▸ 节选:
>>>

712. Minimum ASCII Delete Sum for Two Strings

Given two strings s1, s2, find the lowest ASCII sum of deleted characters to make two strings equal.

Example 1:

Input: s1 = "sea", s2 = "eat"
Output: 231
Explanation: Deleting "s" from "sea" adds the ASCII value of "s" (115) to the sum.
Deleting "t" from "eat" adds 116 to the sum.
At the end, both strings are equal, and 115 + 116 = 231 is the minimum sum possible to achieve this.

Example 2:

Input: s1 = "delete", s2 = "leet"
Output: 403
Explanation: Deleting "dee" from "delete" to turn the string into "let",
adds 100[d]+101[e]+101[e] to the sum.  Deleting "e" from "leet" adds 101[e] to the sum.
At the end, both strings are equal to "let", and the answer is 100+101+101+101 = 403.
If instead we turned both strings into "lee" or "eet", we would get answers of 433 or 417, which are higher.

Note:

• 0 < s1.length, s2.length <= 1000.
• All elements of each string will have an ASCII value in [97, 122].

Approach

1. 题目大意是从两个字符串中找到最长公共子序并且它们的ASCII和最大sum，然后返回两个字符串中的字符ASCII的和-sum，这道题算是最长公共子序列问题的变形，你不仅要计算出最长公子序列dp数组，然后回溯找到最大的和，当然你也可以一步搞定。这里我就省略求dp数组，直接讲回溯求值思路，单纯的回溯求值会超时，我还加了cache数组用来记忆过程，也就是记忆化搜索，熟悉dp数组运作过程就很容易找到最长公共子序列，我们分几个过程，当s1[i]==s2[j]时候，那么i和j都要往后减1，当dp[i][j-1]>=dp[i-1][j]时，那么j要往后减一，反之i要往后减一，这些操作是根据动态转移方程反向求解，但是最长公共子序列可不止一个，我们还要从中找到最大的，所以我们还要细分当dp[i][j-1]==dp[i-1][j]时，我们该i-1还是j-1呢，所以这里就存在求最值的过程，剩余的看代码理解。

<<<

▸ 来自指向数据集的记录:
>>>

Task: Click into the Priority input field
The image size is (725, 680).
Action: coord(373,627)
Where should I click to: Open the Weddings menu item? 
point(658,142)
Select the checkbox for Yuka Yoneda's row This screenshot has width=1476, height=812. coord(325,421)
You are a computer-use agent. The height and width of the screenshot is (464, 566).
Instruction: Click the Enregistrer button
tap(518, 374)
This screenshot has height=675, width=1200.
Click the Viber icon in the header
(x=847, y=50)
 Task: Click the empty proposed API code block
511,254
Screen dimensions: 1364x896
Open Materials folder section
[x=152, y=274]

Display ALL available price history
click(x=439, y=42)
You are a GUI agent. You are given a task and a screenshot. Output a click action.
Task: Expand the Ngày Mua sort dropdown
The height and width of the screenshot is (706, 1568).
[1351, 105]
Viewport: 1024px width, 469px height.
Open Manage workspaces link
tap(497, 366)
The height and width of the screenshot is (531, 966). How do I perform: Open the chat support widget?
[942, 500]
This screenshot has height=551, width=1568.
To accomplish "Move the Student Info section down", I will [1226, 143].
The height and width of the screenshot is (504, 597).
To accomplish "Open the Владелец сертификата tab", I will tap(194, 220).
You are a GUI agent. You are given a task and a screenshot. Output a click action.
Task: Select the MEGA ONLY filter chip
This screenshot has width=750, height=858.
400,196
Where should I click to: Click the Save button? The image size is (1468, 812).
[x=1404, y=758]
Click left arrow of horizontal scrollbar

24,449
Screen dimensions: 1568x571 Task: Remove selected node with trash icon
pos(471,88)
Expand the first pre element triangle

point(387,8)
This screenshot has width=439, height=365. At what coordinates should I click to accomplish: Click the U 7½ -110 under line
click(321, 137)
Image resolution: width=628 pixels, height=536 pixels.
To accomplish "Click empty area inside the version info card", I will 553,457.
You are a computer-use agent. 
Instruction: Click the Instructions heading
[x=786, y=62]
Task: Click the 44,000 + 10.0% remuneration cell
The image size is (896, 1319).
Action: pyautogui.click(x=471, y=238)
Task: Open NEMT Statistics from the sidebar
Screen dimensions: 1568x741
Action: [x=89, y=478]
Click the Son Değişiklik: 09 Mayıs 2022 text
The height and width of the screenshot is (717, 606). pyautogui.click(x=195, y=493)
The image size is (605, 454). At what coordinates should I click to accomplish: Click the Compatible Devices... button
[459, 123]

<<<

▸ 练习任务:
把节选中以“题目大意是从两个字符串中”开头的段落改写成简短的要点列表，保留其主要事实。

▸ 参考答案:
- 题目大意：在两个字符串中找到ASCII和最大的最长公共子序列，记其和为sum，再返回两个字符串字符的ASCII总和减去sum。
- 本题是最长公共子序列问题的变形。可以先算出dp数组，再回溯找最大的和，也可以一步完成。
- 作者省略了求dp数组的部分，只讲回溯求值的思路。单纯回溯会超时，所以加了cache数组记忆过程，也就是记忆化搜索。
- 回溯规则如下：
  - 当s1[i]==s2[j]时，i和j都减1。
  - 当dp[i][j-1]>=dp[i-1][j]时，j减1，否则i减1。
  - 这些操作是根据动态转移方程反向求解的。
- 最长公共子序列不止一个，需要从中找出和最大的。因此当dp[i][j-1]==dp[i-1][j]时，要判断该走i-1还是j-1，这一步就是求最值的过程。
- 其余部分参照代码理解。